The Minister of Environment and Tourism (MET), Pohamba Shifeta, has not ruled out the possibility of laying criminal charges against TransNamib management, for allegedly failing to comply with the Environmental Management Act of 2007.
This follows the recent derailment of a goods train in the Dorob National Park, transporting toxic acid from Walvis Bay to Rössing mine.
Cargo wagons overturned due to sand on the railway tracks, causing sulphuric acid to spill in the park. The incident raised the hackles of the MET as the custodian of Namibia’s natural environment. Sulphuric acid is a very corrosive and poisonous chemical.
Shifeta said although TransNamib was issued with an Environmental Clearance Certificate (ECC) in 2014, which is valid for three years, they failed to inspect the railway to ensure the passage of the dangerous substance would be safe, which is required in terms of the law.
“I was informed that TransNamib management apparently does not do inspections,” he stated.
“The area is sensitive because of sand dunes. The rail should be inspected to ensure it’s clean before transporting any chemical,” he added.
He said it’s high time Namibians take the Environmental Management Act seriously, adding that culprits breaking the law would be dealt with and have to “face the music”.
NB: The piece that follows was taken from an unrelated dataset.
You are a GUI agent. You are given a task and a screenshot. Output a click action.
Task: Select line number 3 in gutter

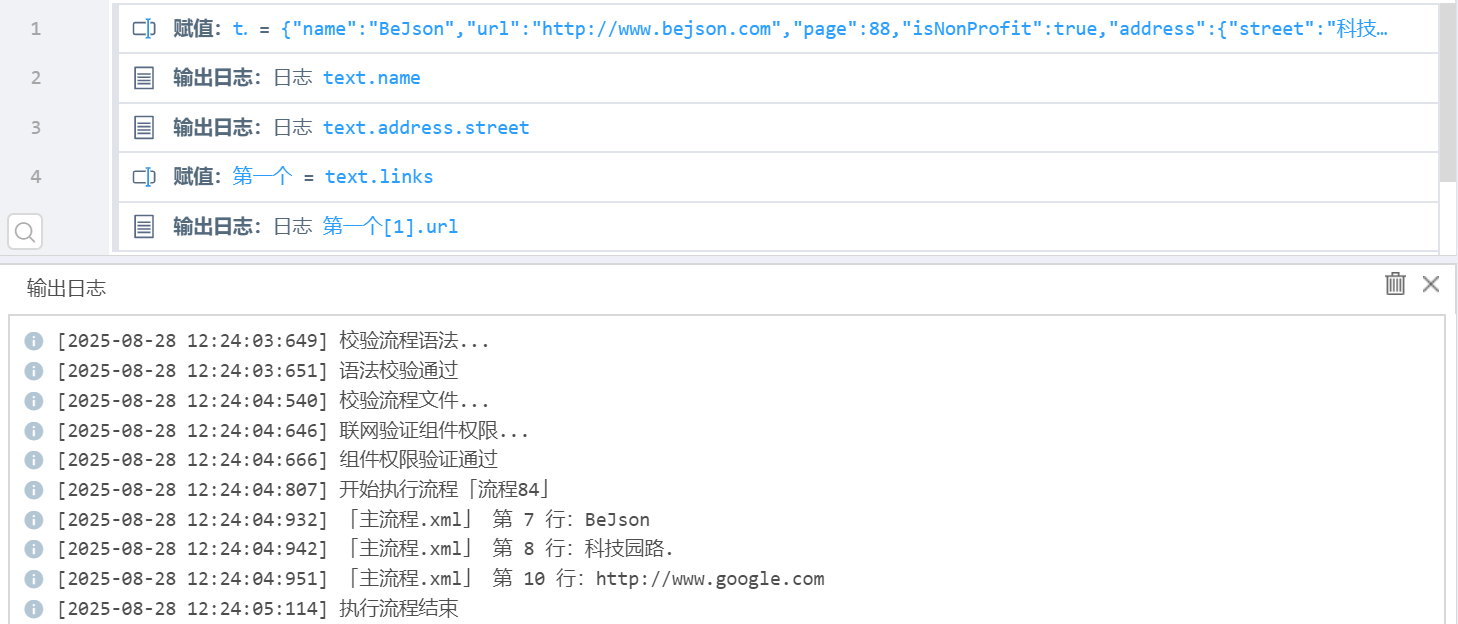[36, 127]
“We will not leave any stone unturned. Anyone or any company found wanting will be taken to task. I want to warn the board of directors that they have a duty to take care of the environment and not endanger the lives of Namibians,” he said.
He would however not say whether a criminal case would be opened against TransNamib.
“The possibility of criminal charges against the company is there. People who are responsible will be fined depending on the extent of damage to the environment.
If gross negligence is found against individuals, it can be transformed into criminal charges after investigations are done.
They can be taken to task depending on whoever was responsible,” Shifeta said.
Rail inspection is one of the conditions stipulated in the Environmental Plan.
When environmental officers arrived at the scene of the derailment, TransNamib was already busy rehabilitating the area, he said.